My garage is not heated (and I live in Ontario), so I don’t carve there in the winter. I have managed to carve out (pun intended) a space in the basement between the furnace, storage closets, and a freezer. The freezer often doubles as table space. Because of my small space, I like carving small things.
If you are considering carving miniatures, here are a few things that I have learned:
- no large pieces of wood required, small pieces of wood are OK
- I can use scrap cut off from larger projects, so I waste less wood
- miniatures are ideal for bone, antler and tagua nut carving
- miniatures are easy to display, take to shows, and store between shows
- lose detail
- skill level required can be high
- fine work can become tedious
- sometimes the work is extremely delicate and fragile
WHAT YOU NEED
- small cutting tools
- gloves and thumb guard because you are working close to fingers
- small bench hook
- a pin vice is nice, but not critical
- needle files
- fine, small rotary tools if power carving
- dust collection system if using rotary tools and/or bone carving
There is no lack of inspiration in carving books.

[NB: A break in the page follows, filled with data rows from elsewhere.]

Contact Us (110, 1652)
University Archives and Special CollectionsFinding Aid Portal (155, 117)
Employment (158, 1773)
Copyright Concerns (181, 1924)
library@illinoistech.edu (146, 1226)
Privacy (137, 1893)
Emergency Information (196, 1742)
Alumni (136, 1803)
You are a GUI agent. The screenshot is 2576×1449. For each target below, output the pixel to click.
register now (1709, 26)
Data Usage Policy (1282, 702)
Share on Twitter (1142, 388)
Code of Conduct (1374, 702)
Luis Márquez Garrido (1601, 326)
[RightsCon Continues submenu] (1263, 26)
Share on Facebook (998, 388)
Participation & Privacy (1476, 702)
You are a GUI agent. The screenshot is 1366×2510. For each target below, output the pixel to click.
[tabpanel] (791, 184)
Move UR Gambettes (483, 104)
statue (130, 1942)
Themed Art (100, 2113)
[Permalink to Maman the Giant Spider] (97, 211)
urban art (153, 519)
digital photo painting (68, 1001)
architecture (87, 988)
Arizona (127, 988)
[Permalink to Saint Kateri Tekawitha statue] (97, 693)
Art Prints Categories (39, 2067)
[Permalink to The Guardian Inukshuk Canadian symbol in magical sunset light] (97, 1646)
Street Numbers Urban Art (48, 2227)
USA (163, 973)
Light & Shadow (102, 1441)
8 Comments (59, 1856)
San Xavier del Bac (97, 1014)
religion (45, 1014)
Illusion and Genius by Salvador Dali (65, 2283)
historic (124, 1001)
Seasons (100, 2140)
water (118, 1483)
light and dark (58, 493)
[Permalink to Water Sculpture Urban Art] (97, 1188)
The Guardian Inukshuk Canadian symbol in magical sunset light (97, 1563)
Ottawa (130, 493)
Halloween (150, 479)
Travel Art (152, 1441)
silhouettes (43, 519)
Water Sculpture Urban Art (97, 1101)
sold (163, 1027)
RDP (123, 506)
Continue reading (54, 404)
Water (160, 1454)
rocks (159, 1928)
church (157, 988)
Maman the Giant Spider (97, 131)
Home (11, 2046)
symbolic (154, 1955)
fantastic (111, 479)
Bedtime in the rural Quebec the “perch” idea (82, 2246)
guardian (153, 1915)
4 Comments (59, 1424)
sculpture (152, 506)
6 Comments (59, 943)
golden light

You just need to scale down. There are excellent ideas in the magazine Woodcarving Illustrated.
The same publisher produces the SPECIAL EDITION WHITTLING magazines.
I have to send a special thank you to Steve Tomashek, whose article in Woodcarving Illustrated (Winter 2020, Issue 93, Tiny Bird Ornament, pg. 74-76) inspired me and gave me the idea for my miniature bird ornaments.